Shahabuddin, the criminal and Shahabuddin, the politician, are virtually indistinguishable. Politics has come to the rescue of a hardened criminal

#dnaEdit: Bahubali returns
Mohammed Shahabuddin

The bail granted to Siwan strongman Mohammed Shahabuddin by the Patna high court in a case involving the killing of an eye-witness to two other murders beats all reasoning. Here was a man with multiple convictions against his name, including two life sentences, and several other cases in which trial was pending. The two life sentences, one awarded in 2007, and the other in 2015, are apparently in various stages of appeal but it is surprising that the courts are not analysing his conduct and the magnitude of his offences before deciding to grant him bail. In March this year, the Patna high court granted him bail in the life sentence awarded to him in December 2015 for the murders of brothers Satish and Girish Raj who were doused in acid in 2004. In 2014, their elder brother Rajiv Roushan, who was a witness to the twin murders, was killed. Stranger still is the lackadaisical approach of the state government, which was directed by the high court to expedite the trial in the Rajiv Roushan murder case. The trial court failed to make any progress in the case, which became the reason for the high court to enlarge Shahabuddin on bail. 

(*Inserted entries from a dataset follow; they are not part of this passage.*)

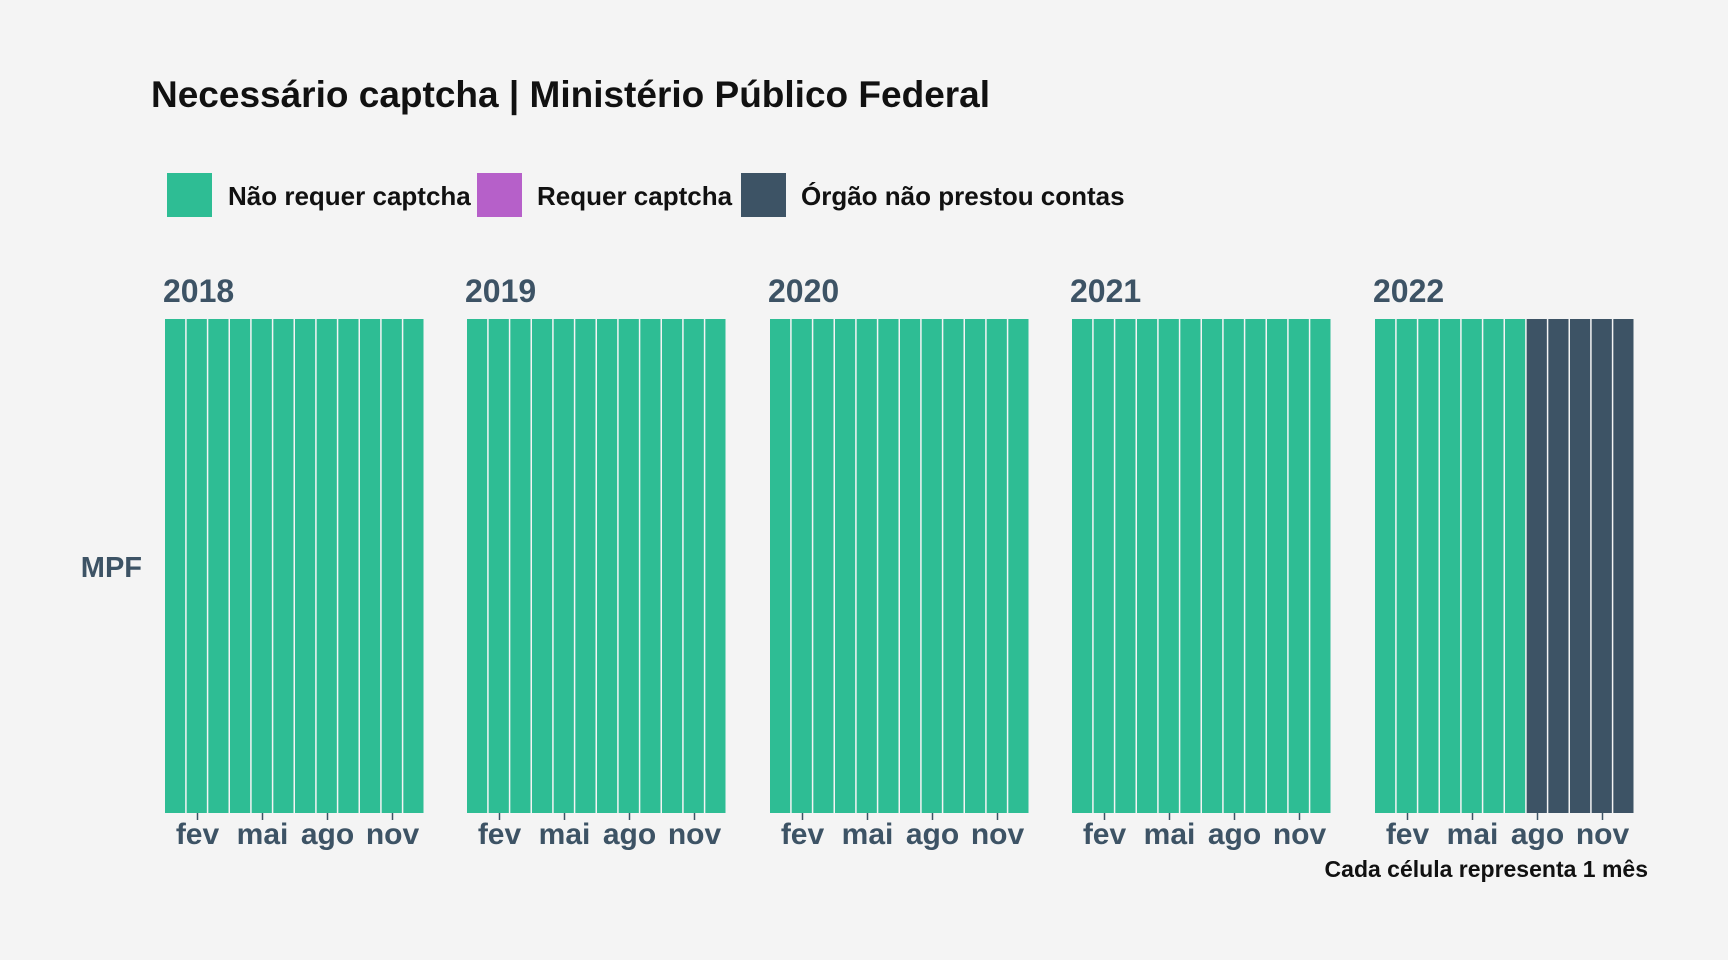 The image size is (1728, 960). I want to click on tick-label-2018-nov: nov, so click(393, 834).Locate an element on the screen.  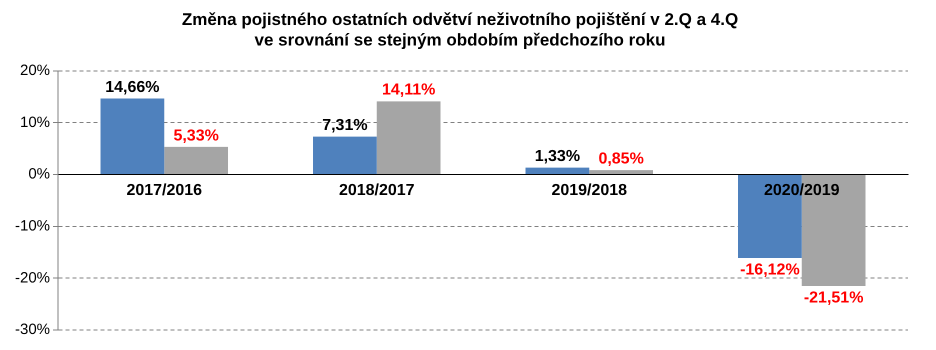
y-tick-label: -30% is located at coordinates (32, 330).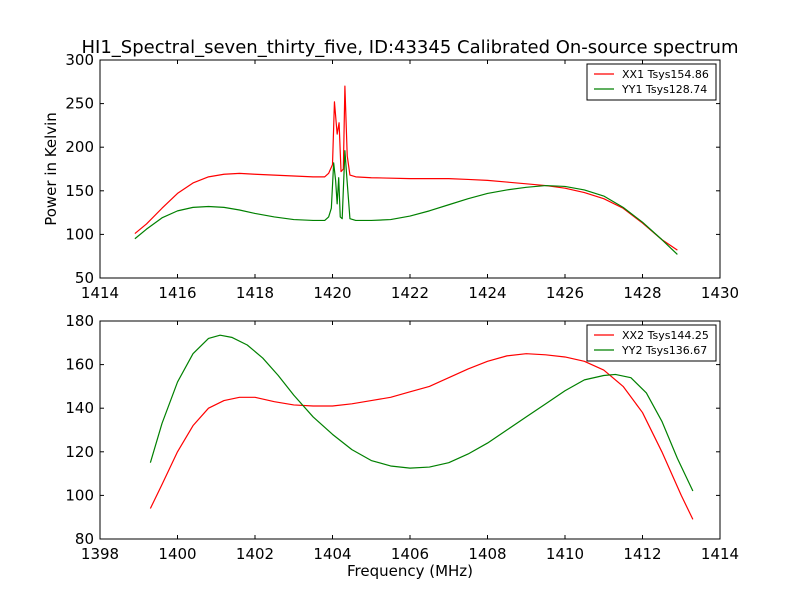 The width and height of the screenshot is (800, 600). I want to click on bottom-y-tick-label: 140, so click(80, 408).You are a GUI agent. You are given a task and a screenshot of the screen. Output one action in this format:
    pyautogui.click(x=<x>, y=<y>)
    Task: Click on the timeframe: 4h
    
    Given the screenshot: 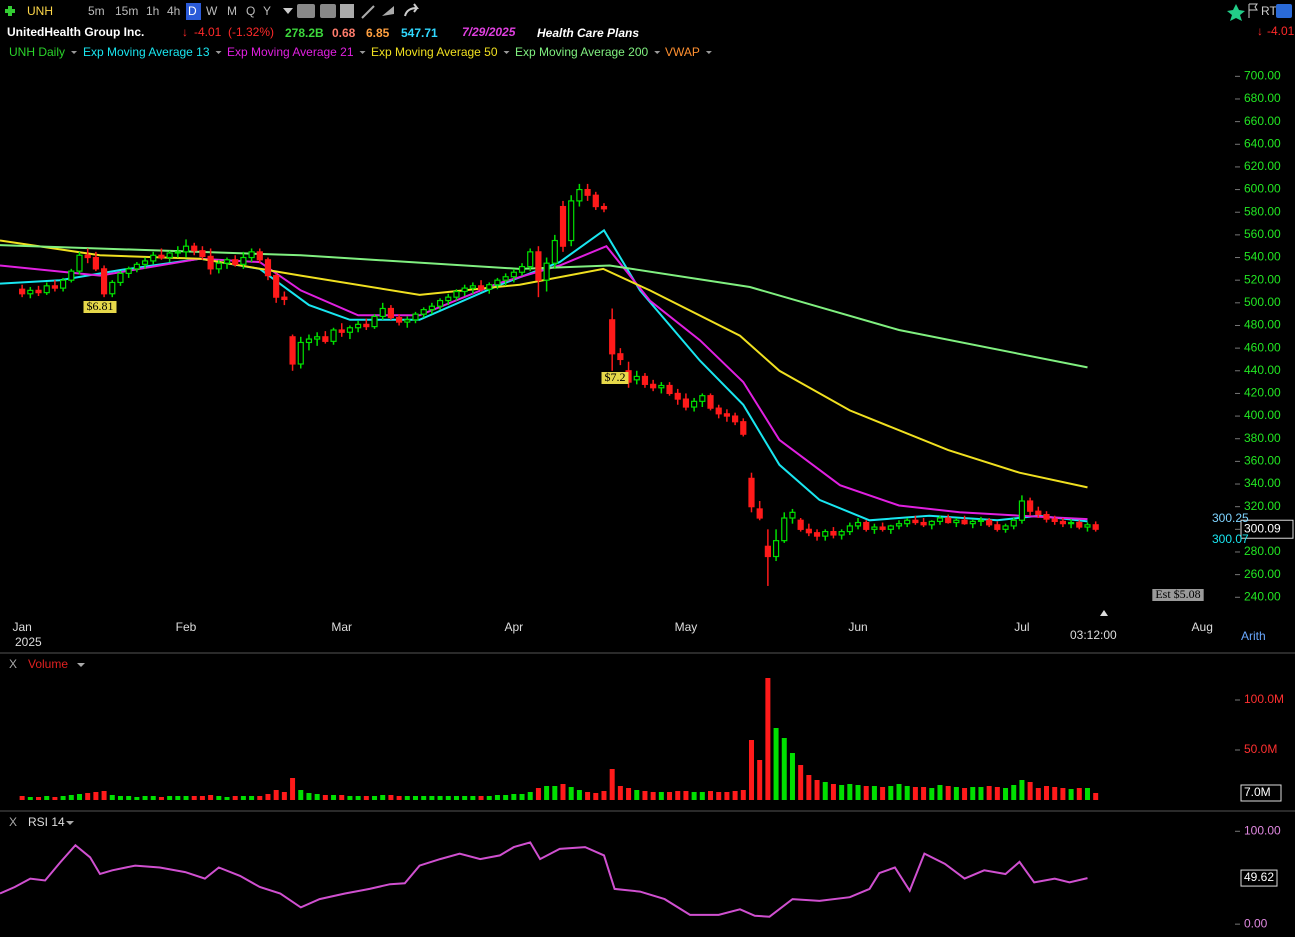 What is the action you would take?
    pyautogui.click(x=174, y=11)
     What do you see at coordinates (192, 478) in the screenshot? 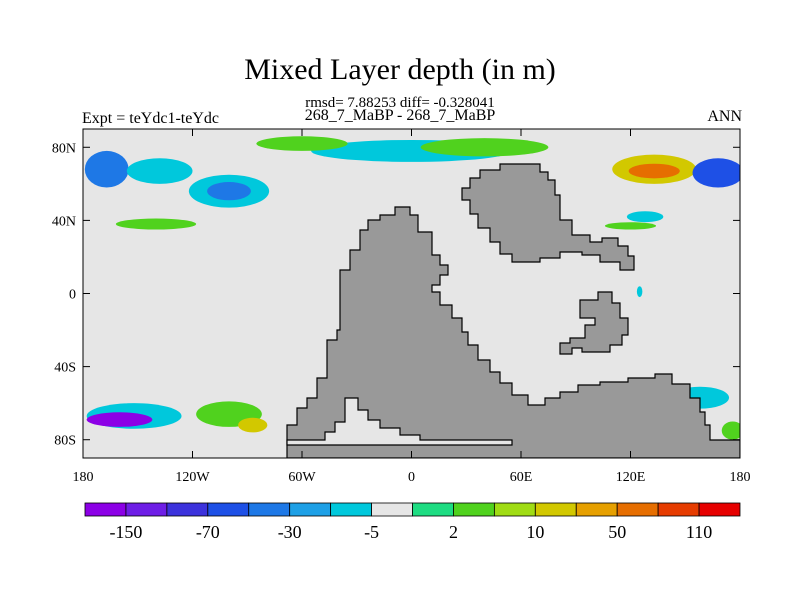
I see `x-tick-label: 120W` at bounding box center [192, 478].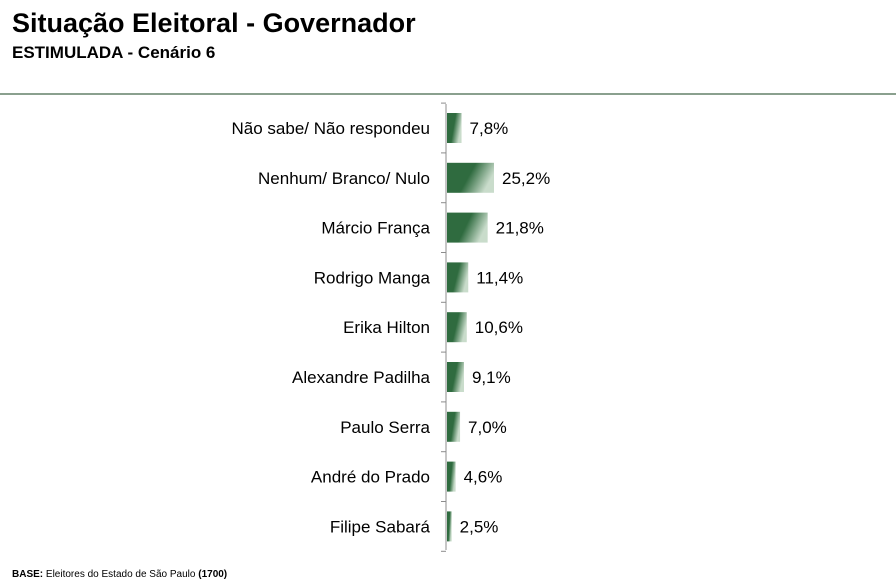  Describe the element at coordinates (488, 428) in the screenshot. I see `value-label: 7,0%` at that location.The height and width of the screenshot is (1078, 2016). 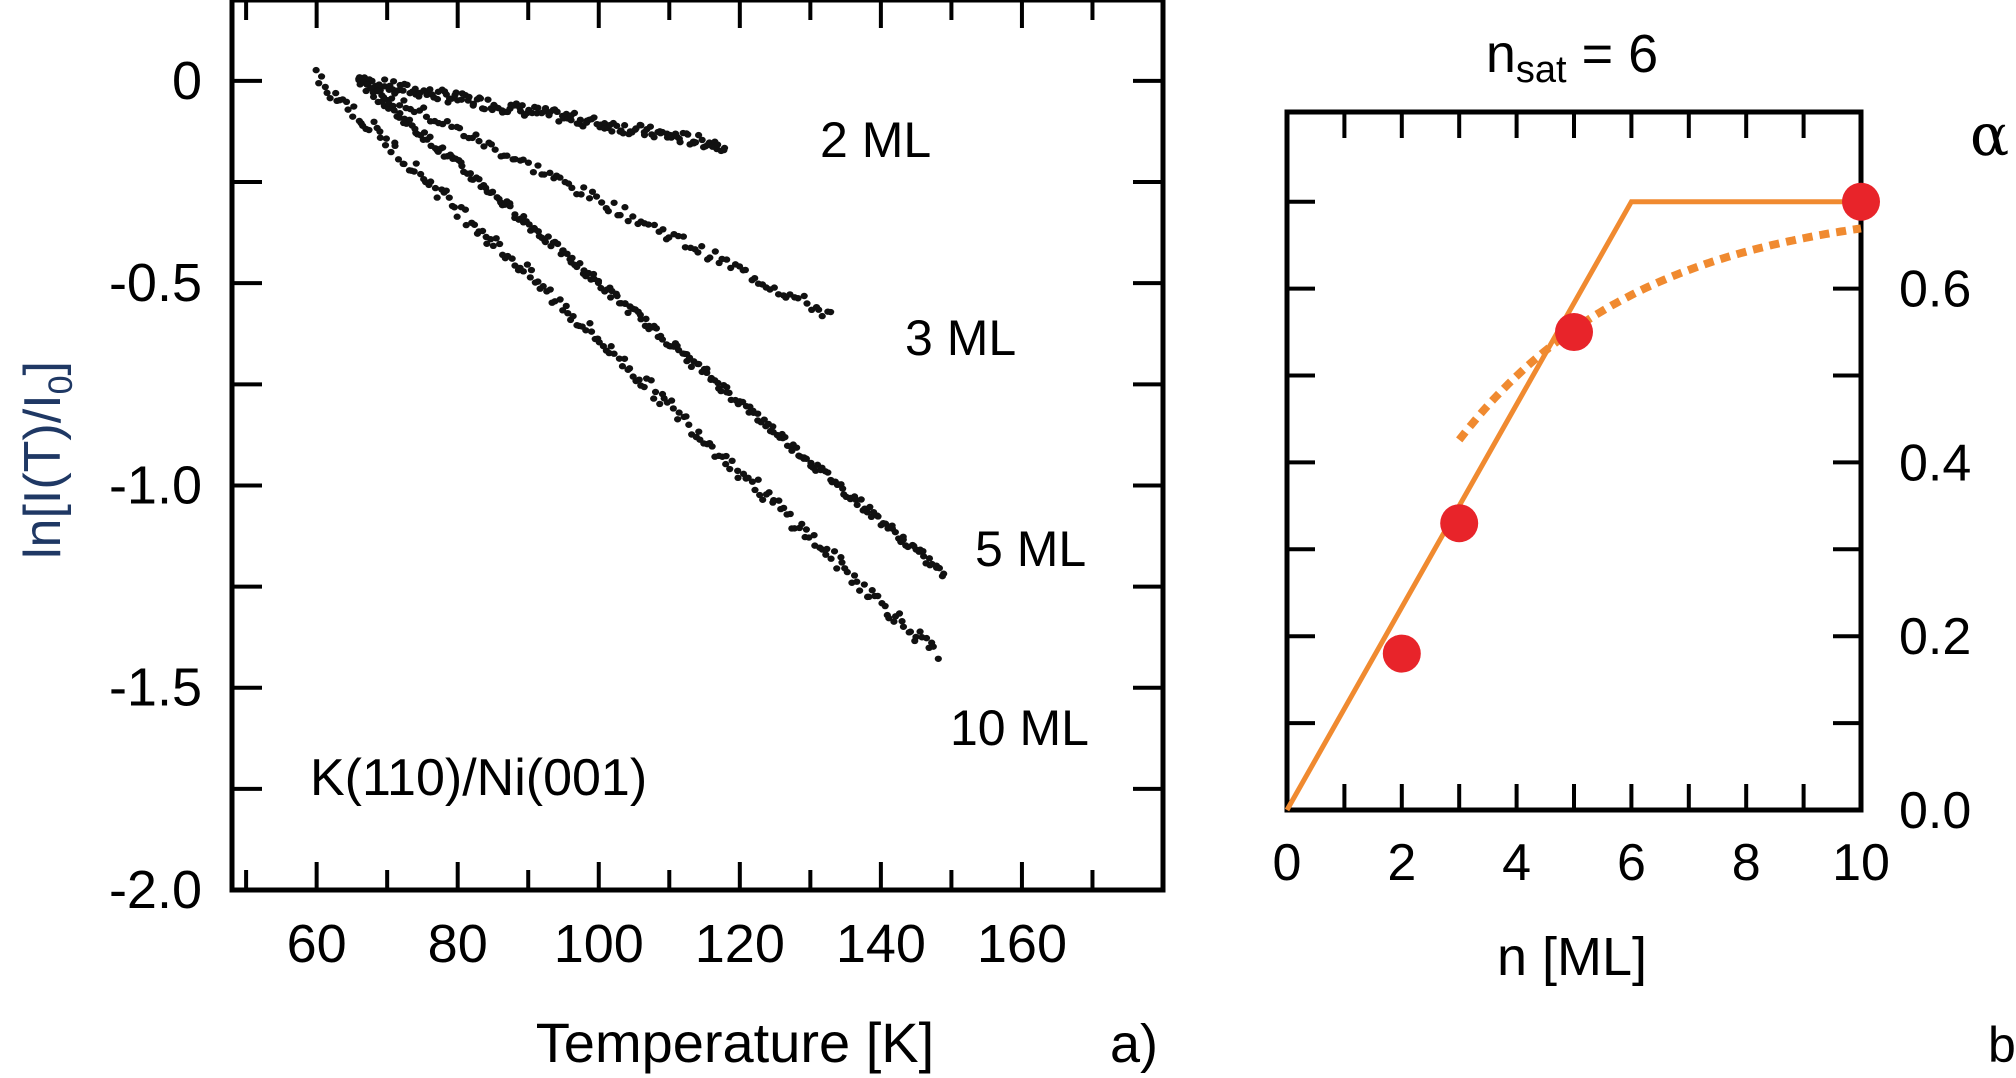 What do you see at coordinates (881, 944) in the screenshot?
I see `x-tick-label: 140` at bounding box center [881, 944].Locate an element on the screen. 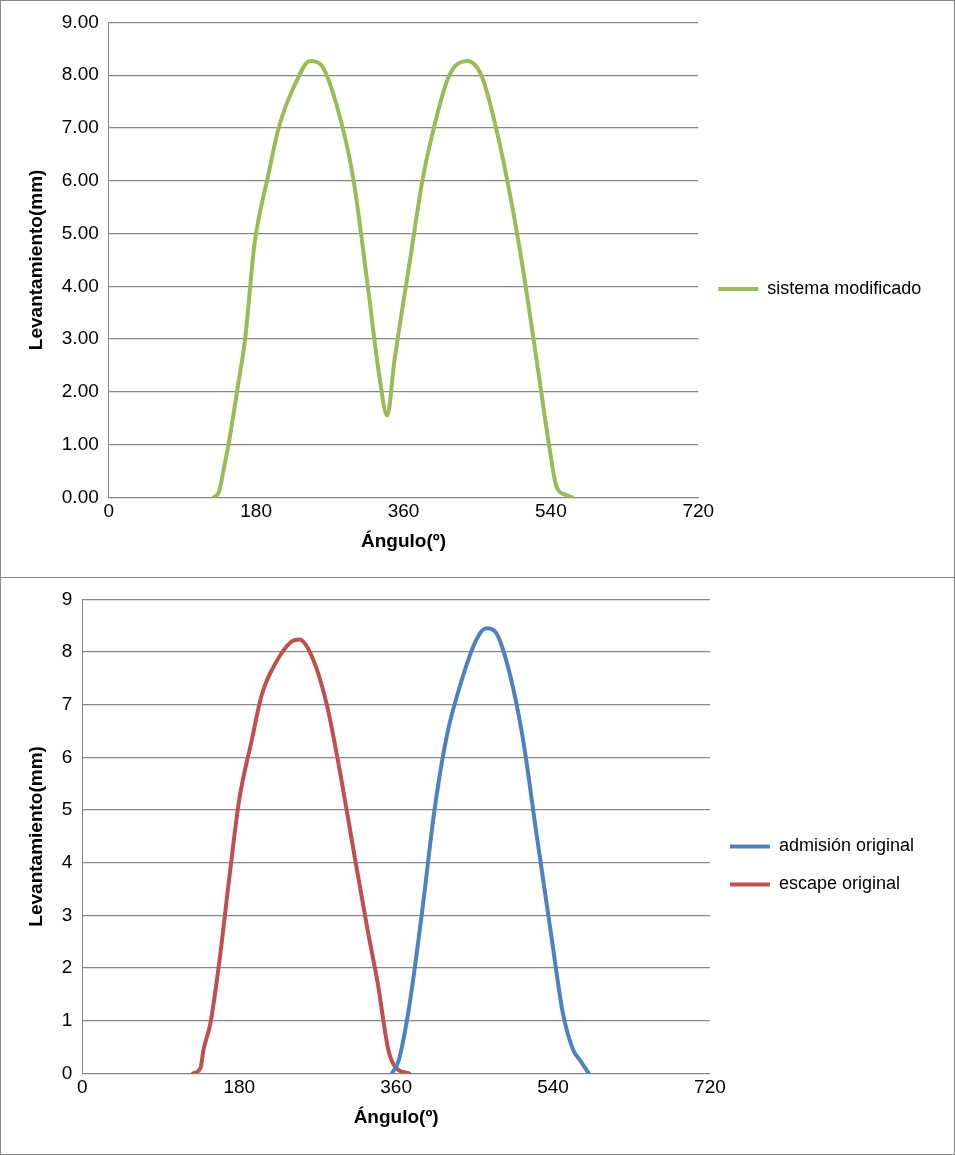 This screenshot has height=1155, width=955. y-tick-label: 8 is located at coordinates (67, 651).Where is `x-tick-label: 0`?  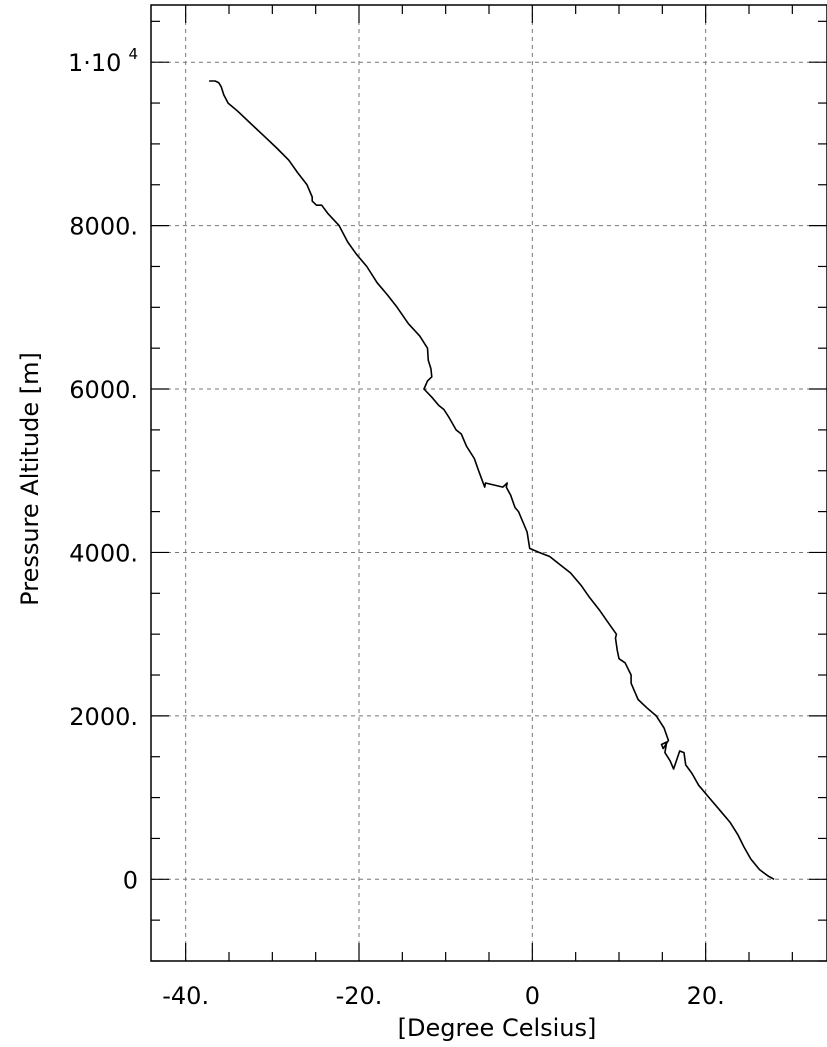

The RJD leader was also awarded a life sentence in 2007, for the 1999 murder of a CPI-ML worker, and he is yet to be acquitted in this case, nor has his sentence been commuted by the state government. Since 2014, Shahabuddin has been linked to three murders in Siwan, including the recent murder of a Hindi journalist. Though Shahabuddin has spent nearly 11 years in jail, this long period of incarceration cannot solely be a mitigative reason for granting this bail. There is no evidence, based on his criminal record, that the convict has undergone a reformation, but the judiciary and the executive appear very keen to give him a long rope. High courts and the Supreme Court must re-examine the practise of granting bail to a person convicted by the trial court in offences that carry more than four years imprisonment. Granting bail after conviction makes a mockery of the trial process where the trial courts have sifted through the evidence and arrived at a reasoned decision to convict an accused person. If the high court finds flaws in the trial court judgment, it must expedite the appeals process rather than first grant bail and then examine the matter at leisure. After granting bail, cases often languish forever in the appeals stage.

Take the case of Shahabuddin’s boss, Lalu Prasad Yadav, who was convicted by a trial court in October 2013 for five years imprisonment in the fodder scam, but was granted bail by the Supreme Court in December 2013. It can be argued that the urgency to fight the case and get oneself cleared of the taint of conviction diminishes after the convict comes out on bail and regains liberty. The Bihar government has failed to give a convincing answer to the BJP charge that the prosecution soft-pedalled the cases against Shahabuddin allowing his lawyers a plausible defence to plead for bail. Whatever be the reasons, the entire episode paints the criminal justice delivery system in a bad light and crushes the hopes that victims harbour of securing justice. The allure of criminal-politicians like Shahabuddin and Raja Bhaiyya stems from their ability to use violence to coerce opponents and subvert grassroots democracy. By bowing down and even facilitating the reign of terror that such local strongmen, who also double up as local Robinhoods and run parallel and even populist administrations, Nitish Kumar and Lalu Yadav have only themselves to blame for the “jangal raj” claims that refuse to go away.